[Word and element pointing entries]
▽

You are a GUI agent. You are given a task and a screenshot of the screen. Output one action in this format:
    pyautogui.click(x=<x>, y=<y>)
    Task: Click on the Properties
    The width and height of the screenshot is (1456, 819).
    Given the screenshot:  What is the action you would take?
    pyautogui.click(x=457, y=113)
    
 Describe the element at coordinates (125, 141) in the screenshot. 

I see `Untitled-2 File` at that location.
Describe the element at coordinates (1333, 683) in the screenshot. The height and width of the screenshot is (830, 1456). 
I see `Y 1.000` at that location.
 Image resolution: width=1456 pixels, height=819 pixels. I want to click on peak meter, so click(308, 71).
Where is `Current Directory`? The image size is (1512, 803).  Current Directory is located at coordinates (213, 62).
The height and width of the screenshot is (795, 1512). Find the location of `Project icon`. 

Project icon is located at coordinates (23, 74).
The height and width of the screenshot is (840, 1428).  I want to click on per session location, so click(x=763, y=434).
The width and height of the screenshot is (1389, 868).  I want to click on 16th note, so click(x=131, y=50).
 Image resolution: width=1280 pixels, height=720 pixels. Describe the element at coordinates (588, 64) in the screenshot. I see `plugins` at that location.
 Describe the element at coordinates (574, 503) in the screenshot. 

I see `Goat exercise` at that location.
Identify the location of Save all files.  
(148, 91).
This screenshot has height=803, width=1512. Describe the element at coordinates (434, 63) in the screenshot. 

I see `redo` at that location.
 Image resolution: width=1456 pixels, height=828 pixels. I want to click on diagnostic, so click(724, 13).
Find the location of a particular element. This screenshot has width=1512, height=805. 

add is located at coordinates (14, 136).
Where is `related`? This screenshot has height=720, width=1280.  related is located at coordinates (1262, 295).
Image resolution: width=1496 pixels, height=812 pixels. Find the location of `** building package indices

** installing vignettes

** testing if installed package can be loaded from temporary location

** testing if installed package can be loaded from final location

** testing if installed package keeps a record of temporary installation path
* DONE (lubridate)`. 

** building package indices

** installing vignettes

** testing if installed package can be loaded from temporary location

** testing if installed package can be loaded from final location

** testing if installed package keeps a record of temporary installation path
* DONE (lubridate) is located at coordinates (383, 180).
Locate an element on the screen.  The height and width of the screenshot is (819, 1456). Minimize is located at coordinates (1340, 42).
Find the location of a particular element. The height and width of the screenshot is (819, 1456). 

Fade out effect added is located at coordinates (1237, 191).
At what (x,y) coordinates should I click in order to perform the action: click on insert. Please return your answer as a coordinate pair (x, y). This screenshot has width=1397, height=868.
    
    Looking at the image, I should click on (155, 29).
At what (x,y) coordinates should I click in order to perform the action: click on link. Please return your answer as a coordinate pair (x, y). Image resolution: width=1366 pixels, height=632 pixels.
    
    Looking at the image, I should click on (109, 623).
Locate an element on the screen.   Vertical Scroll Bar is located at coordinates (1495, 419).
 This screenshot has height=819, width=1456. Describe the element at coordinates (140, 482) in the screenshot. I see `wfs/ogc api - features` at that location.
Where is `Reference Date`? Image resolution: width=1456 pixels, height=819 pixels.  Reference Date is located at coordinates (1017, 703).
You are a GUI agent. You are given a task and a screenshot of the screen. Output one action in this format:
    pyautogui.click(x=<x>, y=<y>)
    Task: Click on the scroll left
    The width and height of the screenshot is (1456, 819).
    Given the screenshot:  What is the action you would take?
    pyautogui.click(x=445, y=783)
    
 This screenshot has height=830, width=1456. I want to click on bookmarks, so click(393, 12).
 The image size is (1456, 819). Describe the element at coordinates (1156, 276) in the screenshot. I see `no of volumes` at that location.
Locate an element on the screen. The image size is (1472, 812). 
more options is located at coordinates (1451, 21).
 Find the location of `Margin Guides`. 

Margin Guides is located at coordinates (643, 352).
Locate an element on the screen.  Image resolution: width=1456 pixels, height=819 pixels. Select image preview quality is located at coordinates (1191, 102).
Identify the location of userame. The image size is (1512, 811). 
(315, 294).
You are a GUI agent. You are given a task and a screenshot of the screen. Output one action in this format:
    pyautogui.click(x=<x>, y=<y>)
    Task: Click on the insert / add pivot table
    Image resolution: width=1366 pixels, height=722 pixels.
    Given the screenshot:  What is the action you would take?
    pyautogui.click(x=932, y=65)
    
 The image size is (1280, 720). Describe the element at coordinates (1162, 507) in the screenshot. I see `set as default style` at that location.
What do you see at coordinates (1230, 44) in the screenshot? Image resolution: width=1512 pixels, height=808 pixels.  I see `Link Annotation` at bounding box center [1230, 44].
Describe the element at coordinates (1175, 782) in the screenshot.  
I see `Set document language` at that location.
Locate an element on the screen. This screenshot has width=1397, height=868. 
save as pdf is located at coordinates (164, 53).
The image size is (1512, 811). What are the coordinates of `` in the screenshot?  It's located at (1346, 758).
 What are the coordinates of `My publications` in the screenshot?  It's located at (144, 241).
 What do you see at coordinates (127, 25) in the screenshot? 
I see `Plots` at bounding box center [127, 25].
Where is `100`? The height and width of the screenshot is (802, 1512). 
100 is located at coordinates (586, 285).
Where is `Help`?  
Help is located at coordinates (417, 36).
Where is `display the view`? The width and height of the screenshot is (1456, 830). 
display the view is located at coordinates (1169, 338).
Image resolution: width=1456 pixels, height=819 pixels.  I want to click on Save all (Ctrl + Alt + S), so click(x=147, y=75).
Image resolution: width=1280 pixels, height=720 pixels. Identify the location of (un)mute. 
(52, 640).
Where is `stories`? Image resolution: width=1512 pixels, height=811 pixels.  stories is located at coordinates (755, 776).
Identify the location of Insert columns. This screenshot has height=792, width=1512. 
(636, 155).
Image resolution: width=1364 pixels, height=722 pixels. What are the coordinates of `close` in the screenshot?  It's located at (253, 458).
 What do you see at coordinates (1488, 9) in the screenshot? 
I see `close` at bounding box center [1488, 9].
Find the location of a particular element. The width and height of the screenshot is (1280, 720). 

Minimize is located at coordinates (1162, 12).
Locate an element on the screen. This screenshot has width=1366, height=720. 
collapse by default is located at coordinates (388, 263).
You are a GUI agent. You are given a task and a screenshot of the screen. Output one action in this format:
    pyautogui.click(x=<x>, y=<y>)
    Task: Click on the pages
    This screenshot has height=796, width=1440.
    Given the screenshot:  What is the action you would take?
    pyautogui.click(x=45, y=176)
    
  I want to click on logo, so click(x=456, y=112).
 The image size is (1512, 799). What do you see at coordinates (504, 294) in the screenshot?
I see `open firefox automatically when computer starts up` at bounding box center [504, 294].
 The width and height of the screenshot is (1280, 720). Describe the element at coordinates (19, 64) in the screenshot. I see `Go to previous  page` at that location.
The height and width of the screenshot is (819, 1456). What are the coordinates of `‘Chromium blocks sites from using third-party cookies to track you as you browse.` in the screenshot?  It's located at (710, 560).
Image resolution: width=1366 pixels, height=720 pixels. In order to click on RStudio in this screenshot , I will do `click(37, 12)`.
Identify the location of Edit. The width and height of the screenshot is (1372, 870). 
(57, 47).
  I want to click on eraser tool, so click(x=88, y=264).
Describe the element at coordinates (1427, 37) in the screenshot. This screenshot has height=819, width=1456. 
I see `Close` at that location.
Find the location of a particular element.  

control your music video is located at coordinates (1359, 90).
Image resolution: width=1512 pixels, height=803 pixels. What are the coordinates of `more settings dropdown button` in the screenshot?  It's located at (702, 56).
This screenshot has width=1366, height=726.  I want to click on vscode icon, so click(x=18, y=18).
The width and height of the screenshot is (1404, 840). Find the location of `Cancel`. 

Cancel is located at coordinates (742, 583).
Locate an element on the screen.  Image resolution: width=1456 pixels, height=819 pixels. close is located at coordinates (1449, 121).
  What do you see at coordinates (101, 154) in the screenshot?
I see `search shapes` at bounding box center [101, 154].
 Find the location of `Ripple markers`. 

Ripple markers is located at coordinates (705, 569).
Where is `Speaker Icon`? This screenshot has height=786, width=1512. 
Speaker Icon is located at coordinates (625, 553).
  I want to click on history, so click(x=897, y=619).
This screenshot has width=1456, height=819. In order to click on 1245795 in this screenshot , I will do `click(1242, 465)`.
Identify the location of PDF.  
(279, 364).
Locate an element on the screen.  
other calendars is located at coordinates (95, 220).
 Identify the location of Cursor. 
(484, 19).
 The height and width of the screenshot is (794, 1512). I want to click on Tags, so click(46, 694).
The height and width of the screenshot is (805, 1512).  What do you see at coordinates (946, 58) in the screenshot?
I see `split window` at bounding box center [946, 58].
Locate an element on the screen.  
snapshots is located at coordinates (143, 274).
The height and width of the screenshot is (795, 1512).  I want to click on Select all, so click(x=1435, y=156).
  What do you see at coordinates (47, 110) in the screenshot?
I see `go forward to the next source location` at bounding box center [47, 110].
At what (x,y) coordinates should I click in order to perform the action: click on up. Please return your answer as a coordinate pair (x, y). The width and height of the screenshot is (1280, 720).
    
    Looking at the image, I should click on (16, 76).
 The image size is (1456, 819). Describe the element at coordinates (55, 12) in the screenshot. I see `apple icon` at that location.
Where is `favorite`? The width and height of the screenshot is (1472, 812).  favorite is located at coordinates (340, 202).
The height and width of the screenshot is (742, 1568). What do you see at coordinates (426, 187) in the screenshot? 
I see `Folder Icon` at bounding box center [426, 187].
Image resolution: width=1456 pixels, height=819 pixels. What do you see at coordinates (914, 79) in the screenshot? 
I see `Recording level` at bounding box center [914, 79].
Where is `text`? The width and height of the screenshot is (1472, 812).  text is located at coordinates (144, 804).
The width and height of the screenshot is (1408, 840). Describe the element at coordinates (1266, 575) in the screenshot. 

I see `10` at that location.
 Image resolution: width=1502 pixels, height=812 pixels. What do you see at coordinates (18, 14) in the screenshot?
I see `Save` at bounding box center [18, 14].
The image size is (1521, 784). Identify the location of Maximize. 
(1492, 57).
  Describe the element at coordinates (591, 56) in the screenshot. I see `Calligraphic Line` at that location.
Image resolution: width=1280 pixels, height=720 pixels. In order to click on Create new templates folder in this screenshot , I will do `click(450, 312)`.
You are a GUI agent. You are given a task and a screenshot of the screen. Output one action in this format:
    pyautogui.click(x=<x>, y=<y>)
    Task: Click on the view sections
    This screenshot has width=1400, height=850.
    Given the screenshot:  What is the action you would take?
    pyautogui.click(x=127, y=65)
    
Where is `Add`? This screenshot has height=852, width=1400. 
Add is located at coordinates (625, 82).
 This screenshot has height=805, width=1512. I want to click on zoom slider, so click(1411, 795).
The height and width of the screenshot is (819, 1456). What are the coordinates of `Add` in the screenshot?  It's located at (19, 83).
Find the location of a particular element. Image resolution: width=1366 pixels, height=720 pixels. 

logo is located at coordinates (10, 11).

△

Exercise
Reproduce the rows above word for word, starting with the line that contains "Image resolution: width=1496" and going on through the line that contains "coordinates (383, 180).".

Response to the task
Image resolution: width=1496 pixels, height=812 pixels. Find the location of `** building package indices

** installing vignettes

** testing if installed package can be loaded from temporary location

** testing if installed package can be loaded from final location

** testing if installed package keeps a record of temporary installation path
* DONE (lubridate)`. 

** building package indices

** installing vignettes

** testing if installed package can be loaded from temporary location

** testing if installed package can be loaded from final location

** testing if installed package keeps a record of temporary installation path
* DONE (lubridate) is located at coordinates (383, 180).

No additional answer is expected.